#### Kutipan ####

Banyak pasal yang dipersoalkan oleh serikat buruh akan adanya RUU ini yang dinilai mengancam hak asasi manusia (HAM). Salah satunya pesangon pemutusan hubungan kerja (PHK) yang dikurangi menjadi 25 kali upah dari sebelumnya 32 kali upah. RUU Cipta Kerja juga menghapus ketentuan UU Ketenagakerjaan yang menyatakan bahwa perjanjian waktu kerja tertentu akan otomatis berubah menjadi perjanjian waktu kerja tidak tertentu apabila tidak dibuat dalam perjanjian tertulis. Beberapa ketentuan yang terdapat dalam RUU Cipta Kerja juga dianggap kontroversial di antaranya, waktu jam kerja, upah minimum, rencana penggunaan tenaga kerja asing, pekerja kontrak, mekanisme PHK, hingga jaminan sosial.
Menurut penulis, seharusnya pembahasan RUU yang berpotensi mengkriminalkan rakyat, merampas hak rakyat ditunda dahulu, karena yang paling utama adalah DPR harus mengawasi kinerja pemerintah dalam menangani pandemi Covid-19, tetapi justru mereka lebih memilih membahas RUU “Cilaka” ini. Apalagi pengesahan RUU ini menyebabkan timbulnya aksi demonstrasi yang memicu bertambahnya kasus virus corona, tetapi para demonstran memandang ancaman yang akan dimunculkan UU Omnibus Law jauh lebih besar dibandingkan dengan dampak terinfeksi virus corona.

####

• _Tugas Kerja A_
Jawablah pertanyaan berikut berdasarkan kutipan tentang RUU Cipta Kerja.
(i) Pesangon PHK dikurangi menjadi berapa kali upah, dan berapa kali upah sebelumnya?
(ii) Menurut penulis, apa yang paling utama harus dilakukan DPR?
(iii) Aksi demonstrasi akibat pengesahan RUU ini memicu apa?
• _Tugas Kerja B_
Lanjutkan kutipan tentang RUU Cipta Kerja setelah kalimat terakhirnya.
Catatan data sesudah ini tidak diperlukan.

#### Cuplikan Data ####

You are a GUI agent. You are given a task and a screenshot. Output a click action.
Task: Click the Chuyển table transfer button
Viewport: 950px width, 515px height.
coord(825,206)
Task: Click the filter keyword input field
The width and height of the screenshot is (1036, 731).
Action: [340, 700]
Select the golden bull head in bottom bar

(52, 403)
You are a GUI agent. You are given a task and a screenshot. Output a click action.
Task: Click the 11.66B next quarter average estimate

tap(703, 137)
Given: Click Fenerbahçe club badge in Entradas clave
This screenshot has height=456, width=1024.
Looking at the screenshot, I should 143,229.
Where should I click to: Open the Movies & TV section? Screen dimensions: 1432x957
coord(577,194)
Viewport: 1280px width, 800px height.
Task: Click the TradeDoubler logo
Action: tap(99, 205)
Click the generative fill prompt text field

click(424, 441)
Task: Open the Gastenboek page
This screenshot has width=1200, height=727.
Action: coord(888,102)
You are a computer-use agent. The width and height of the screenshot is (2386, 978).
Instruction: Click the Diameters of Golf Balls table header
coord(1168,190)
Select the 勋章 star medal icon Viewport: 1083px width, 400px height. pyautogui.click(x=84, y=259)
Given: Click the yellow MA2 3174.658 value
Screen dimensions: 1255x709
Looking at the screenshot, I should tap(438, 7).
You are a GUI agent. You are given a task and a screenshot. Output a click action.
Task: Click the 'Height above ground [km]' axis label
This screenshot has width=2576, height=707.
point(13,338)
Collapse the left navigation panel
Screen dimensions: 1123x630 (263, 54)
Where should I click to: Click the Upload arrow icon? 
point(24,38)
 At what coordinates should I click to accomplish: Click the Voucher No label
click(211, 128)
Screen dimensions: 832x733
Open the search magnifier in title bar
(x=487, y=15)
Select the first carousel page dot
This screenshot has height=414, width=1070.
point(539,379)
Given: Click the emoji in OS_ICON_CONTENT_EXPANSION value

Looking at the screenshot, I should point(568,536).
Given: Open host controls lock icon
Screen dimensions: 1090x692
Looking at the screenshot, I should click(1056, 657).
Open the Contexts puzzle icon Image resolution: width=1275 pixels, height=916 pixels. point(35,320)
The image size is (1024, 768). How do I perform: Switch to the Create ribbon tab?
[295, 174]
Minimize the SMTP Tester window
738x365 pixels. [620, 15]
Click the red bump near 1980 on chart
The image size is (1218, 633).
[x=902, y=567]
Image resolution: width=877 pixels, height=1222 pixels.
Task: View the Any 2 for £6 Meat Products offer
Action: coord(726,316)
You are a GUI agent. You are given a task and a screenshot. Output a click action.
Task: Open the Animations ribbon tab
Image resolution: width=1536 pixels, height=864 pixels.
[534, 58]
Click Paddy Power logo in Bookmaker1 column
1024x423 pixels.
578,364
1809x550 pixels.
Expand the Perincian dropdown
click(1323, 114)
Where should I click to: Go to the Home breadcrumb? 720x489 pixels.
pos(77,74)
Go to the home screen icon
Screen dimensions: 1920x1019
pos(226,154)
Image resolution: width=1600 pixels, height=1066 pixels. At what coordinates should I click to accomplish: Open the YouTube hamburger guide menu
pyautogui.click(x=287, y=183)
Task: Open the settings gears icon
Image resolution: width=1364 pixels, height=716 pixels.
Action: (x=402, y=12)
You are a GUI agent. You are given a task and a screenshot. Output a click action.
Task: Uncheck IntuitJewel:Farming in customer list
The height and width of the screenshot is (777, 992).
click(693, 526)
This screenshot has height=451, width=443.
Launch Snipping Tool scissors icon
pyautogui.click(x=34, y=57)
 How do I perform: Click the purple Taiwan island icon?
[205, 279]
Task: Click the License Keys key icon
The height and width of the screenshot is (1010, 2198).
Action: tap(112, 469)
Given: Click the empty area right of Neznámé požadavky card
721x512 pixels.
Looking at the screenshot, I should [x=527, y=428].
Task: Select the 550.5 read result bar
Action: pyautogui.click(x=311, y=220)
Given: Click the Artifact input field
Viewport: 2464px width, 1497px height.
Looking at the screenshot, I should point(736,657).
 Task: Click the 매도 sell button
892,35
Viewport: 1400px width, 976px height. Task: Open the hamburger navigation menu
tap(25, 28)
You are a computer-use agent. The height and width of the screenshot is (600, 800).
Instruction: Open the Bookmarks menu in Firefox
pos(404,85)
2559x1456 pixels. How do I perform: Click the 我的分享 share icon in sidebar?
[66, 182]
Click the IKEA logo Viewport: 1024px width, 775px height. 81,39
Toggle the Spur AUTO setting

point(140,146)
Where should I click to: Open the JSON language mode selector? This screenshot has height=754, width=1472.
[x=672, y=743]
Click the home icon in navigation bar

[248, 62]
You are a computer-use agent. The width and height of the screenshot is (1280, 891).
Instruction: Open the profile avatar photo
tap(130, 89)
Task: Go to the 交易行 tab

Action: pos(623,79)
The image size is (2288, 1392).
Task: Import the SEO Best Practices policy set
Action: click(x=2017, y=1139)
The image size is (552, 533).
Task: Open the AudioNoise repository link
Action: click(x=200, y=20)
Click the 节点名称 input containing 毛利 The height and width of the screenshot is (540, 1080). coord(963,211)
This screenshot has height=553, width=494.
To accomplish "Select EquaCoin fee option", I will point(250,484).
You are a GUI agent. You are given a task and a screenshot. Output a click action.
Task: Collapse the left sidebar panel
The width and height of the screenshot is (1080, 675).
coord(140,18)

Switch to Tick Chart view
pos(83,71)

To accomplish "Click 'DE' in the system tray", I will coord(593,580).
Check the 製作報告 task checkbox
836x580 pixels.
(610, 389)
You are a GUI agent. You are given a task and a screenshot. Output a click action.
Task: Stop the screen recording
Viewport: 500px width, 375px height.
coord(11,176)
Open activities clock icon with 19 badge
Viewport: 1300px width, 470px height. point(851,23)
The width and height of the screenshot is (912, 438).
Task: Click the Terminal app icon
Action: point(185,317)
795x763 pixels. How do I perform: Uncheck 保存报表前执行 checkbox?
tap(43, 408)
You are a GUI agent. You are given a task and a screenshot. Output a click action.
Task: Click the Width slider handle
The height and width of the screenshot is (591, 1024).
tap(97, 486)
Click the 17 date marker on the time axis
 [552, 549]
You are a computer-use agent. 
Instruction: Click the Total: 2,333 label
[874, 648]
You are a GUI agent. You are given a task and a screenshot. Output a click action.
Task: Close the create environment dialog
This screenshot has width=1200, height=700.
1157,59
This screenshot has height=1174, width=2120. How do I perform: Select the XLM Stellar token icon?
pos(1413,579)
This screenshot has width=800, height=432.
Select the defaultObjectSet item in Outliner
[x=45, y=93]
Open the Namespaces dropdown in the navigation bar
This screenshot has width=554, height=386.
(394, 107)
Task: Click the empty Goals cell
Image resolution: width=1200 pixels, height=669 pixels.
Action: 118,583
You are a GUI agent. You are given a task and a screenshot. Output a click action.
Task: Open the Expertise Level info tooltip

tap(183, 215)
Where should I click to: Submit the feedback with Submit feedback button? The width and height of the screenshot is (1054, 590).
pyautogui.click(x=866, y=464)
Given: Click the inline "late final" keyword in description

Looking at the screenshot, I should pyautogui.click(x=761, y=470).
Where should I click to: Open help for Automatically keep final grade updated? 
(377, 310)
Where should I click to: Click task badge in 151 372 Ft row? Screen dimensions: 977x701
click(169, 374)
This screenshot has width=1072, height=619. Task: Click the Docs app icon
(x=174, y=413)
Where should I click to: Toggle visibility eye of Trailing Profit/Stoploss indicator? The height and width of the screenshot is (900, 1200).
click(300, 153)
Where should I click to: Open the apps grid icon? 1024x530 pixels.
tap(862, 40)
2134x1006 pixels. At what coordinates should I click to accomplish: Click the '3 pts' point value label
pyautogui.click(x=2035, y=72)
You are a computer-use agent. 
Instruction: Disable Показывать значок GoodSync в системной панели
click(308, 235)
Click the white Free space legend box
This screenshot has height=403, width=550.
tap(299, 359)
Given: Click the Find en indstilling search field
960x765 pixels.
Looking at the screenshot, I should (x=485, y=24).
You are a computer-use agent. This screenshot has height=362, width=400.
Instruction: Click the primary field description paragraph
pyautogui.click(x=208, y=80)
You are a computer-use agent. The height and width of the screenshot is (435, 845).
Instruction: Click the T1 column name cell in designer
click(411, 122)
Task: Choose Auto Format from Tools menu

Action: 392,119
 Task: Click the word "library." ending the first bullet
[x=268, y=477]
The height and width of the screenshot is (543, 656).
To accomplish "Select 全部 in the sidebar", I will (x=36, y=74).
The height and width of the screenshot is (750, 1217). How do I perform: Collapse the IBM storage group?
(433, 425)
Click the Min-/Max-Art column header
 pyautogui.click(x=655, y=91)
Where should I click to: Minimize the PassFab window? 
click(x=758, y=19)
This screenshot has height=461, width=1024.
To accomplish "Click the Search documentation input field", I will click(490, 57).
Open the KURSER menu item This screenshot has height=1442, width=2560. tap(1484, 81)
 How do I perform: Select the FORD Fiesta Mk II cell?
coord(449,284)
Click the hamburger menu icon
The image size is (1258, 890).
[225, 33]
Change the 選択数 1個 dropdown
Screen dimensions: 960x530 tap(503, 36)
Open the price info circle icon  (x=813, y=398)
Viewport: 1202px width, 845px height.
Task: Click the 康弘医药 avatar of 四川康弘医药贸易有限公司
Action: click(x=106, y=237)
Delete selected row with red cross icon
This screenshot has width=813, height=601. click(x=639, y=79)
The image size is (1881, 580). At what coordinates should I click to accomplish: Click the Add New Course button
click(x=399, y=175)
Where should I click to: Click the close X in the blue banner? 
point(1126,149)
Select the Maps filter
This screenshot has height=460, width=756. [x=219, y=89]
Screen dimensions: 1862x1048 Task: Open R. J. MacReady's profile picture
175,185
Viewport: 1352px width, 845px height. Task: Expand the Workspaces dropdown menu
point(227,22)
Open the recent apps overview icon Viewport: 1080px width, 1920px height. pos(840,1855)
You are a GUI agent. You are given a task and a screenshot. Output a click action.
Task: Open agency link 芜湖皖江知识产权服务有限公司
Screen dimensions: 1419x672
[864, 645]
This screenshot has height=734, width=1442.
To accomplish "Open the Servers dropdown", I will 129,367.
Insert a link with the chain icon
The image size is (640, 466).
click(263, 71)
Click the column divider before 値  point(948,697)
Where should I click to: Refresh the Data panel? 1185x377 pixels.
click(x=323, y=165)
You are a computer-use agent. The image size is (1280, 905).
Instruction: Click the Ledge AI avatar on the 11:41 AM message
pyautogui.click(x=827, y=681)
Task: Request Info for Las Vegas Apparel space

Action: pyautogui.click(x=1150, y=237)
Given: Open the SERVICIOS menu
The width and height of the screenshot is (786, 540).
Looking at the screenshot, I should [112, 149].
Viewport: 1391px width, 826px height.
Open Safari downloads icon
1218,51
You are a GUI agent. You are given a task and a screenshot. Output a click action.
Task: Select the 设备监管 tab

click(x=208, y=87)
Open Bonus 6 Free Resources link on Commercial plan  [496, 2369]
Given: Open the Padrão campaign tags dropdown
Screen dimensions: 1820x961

####

• _Kotak Jawaban A_
(i) Menjadi 25 kali upah, dari sebelumnya 32 kali upah.
(ii) Mengawasi kinerja pemerintah dalam menangani pandemi Covid-19.
(iii) Bertambahnya kasus virus corona.

• _Kotak Jawaban B_
Pasca aksi demonstrasi, Presiden Joko Widodo pada hari Jumat 9 Oktober 2020, akhirnya tampil ke publik memberikan klarifikasi dan penjelasan terkait Omnibus Law Undang- Undang Cipta kerja melalui kanal YouTube Sekretariat Presiden dan akun resmi instagram @jokowi. Jokowi mengatakan, UU Cipta Kerja bertujuan untuk menyediakan lapangan kerja sebanyak banyaknya. Selain itu, UU Cipta Kerja mengatur banyak hal yang secara umum untuk melakukan reformasi struktural dan mempercepat transformasi ekonomi.
UU ini juga menyederhanakan sistem perizinan, memangkas regulasi yang tumpang tindih serta prosedur yang rumit, dan sebagainya. Namun, Presiden menilai terjadinya aksi demonstrasi disebabkan oleh banyak disinformasi serta hoaks mengenai substansi dari UU ini yang menyebar melalui media sosial. Dalam pernyataan tersebut Jokowi mengusulkan apabila ada pihak yang merasa tidak puas dan menolak terhadap UU ini untuk melakukan judicial review ke Mahkamah Konstitusi.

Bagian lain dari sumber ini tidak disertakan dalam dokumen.